QCR Holdings, Inc., headquartered in Moline, Illinois, is a relationship-driven, multi-bank holding company, which serves the Quad City, Cedar Rapids, and Rockford communities through its wholly owned subsidiary banks. Quad City Bank and Trust Company, which is based in Bettendorf, Iowa and commenced operations in 1994, Cedar Rapids Bank and Trust Company, which is based in Cedar Rapids, Iowa and commenced operations in 2001, and Rockford Bank and Trust Company, which is based in Rockford, Illinois and commenced operations in 2005, provide full-service commercial and consumer banking and trust and asset management services. Quad City Bank & Trust Company also engages in commercial leasing through its 80% owned subsidiary, m2 Lease Funds, LLC, based in Milwaukee, Wisconsin.
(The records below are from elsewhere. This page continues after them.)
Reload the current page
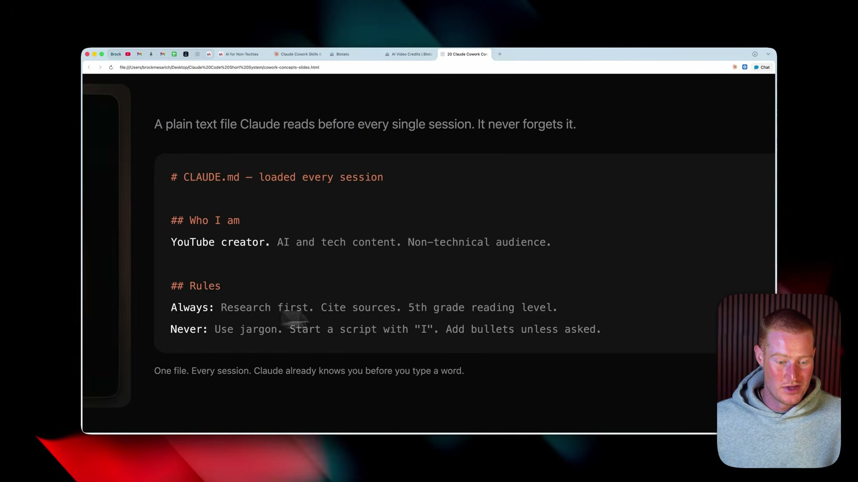This screenshot has height=482, width=858. (111, 67)
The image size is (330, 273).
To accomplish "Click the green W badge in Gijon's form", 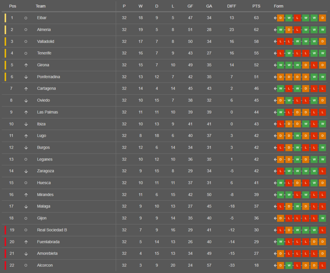I will tap(322, 218).
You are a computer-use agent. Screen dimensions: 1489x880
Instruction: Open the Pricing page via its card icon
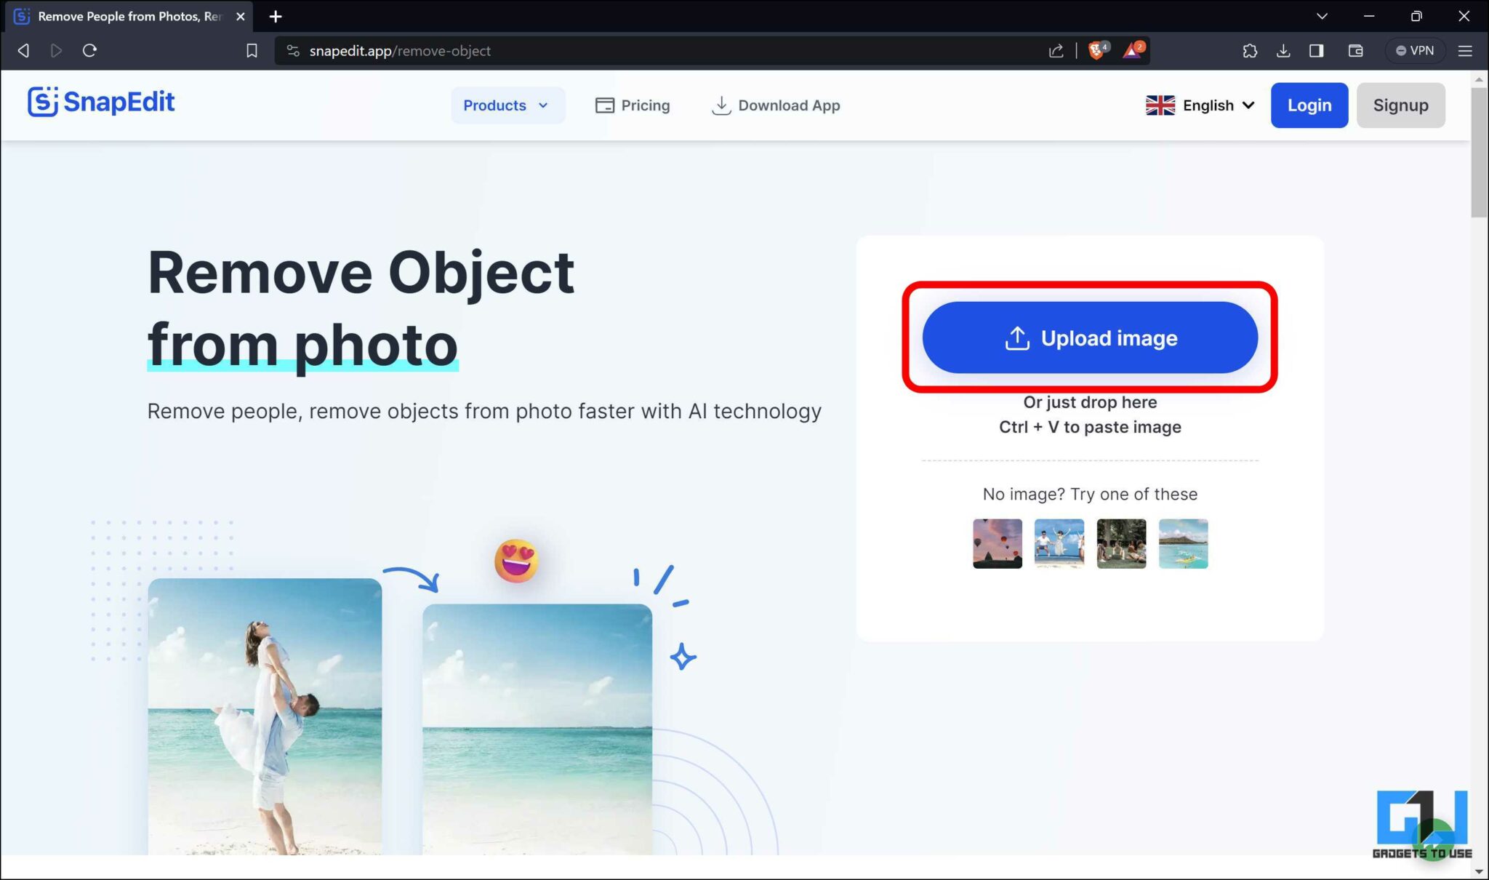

Special Note Concerning Forward-Looking Statements. This document contains, and future oral and written statements of the Company and its management may contain, forward-looking statements within the meaning of the Private Securities Litigation Reform Act of 1995 with respect to the financial condition, results of operations, plans, objectives, future performance and business of the Company. Forward-looking statements, which may be based upon beliefs, expectations and assumptions of the Company's management and on information currently available to management, are generally identifiable by the use of words such as "believe," "expect," "anticipate," "predict," "suggest," "appear," "plan," "intend," "estimate," "annualize," "may," "will," "would," "could," "should" or other similar expressions. Additionally, all statements in this document, including forward-looking statements, speak only as of the date they are made, and the Company undertakes no obligation to update any statement in light of new information or future events.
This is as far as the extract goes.